Huge, indeed. Thanks to ASB, Liberty has ranked number one on the west coast in AHA fundraising for the past two years.

Yet, the influence in the Liberty’s Red Out campaign has spread beyond our community.

As one of the first high schools to partner with AHA, Liberty’s Red Out campaign has become the national template. When AHA representatives meet with leadership programs across the country, they present ideas that Liberty students came up with and put into action, including Heart Week, ASB’s committee system, banners, the Heart Wall, and a speaker at the home basketball game on Jan. 23. Last year, ASB created a PSA on heart disease that has been used in high school trainings across the United States.
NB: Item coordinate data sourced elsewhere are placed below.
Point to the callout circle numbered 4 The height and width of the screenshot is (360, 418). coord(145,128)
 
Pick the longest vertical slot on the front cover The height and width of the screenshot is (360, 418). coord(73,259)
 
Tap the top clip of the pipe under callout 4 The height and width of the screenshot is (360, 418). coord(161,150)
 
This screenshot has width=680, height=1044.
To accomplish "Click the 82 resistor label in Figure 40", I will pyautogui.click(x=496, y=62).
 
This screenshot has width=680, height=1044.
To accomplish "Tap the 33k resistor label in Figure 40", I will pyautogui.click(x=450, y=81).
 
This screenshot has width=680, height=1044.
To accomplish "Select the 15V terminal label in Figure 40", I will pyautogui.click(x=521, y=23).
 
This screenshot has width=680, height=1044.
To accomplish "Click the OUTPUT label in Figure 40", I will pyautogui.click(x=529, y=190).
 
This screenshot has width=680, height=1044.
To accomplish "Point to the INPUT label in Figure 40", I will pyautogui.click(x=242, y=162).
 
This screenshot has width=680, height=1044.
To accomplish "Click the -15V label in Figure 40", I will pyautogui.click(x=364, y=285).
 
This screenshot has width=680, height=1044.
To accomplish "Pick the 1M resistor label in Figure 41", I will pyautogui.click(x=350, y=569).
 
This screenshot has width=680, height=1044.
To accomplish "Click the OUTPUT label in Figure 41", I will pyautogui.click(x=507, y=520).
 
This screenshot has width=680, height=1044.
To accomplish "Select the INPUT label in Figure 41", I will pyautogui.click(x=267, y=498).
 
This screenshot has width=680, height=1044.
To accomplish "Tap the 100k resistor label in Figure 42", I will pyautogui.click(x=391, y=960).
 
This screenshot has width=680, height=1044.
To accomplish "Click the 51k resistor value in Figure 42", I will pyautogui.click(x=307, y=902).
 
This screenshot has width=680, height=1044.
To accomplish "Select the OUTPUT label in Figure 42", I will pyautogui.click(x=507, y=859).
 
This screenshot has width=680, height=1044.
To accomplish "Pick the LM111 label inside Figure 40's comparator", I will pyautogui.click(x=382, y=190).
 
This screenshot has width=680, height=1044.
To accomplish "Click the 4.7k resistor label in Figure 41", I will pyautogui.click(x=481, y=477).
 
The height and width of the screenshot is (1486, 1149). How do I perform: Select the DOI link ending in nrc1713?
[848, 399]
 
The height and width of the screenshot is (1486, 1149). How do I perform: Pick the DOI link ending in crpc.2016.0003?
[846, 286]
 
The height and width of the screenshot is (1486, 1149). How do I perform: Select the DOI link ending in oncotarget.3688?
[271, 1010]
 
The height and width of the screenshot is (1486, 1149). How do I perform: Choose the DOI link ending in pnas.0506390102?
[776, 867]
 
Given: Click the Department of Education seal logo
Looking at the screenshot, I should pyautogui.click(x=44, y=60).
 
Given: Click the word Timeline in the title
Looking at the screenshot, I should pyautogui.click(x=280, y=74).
Munson described her students’ reactions to the knowledge of their involvement with the larger grassroots effort.

“Everything we did in small town Renton in that portable two years ago has grown to be bigger than Liberty,” Munson said. “Watching their faces as that was explained to them was pretty powerful, because all of a sudden, they’re sitting up straighter and looking at each other like ‘I did that.’”

Munson said that the ASB program will revisit Red Out next year and evaluate whether they want to take on the project for a fourth year.

“Not only do I want the Liberty community to understand that they came together in support of something that could potentially save lives, I want them to understand they are a huge part of a national movement,” Munson said. “Even if we never do [Red Out] again, we’ll be known as one of the first schools that it, and did it successfully. There’s some legacy attached to that, and that’s something kids should be pretty proud of.”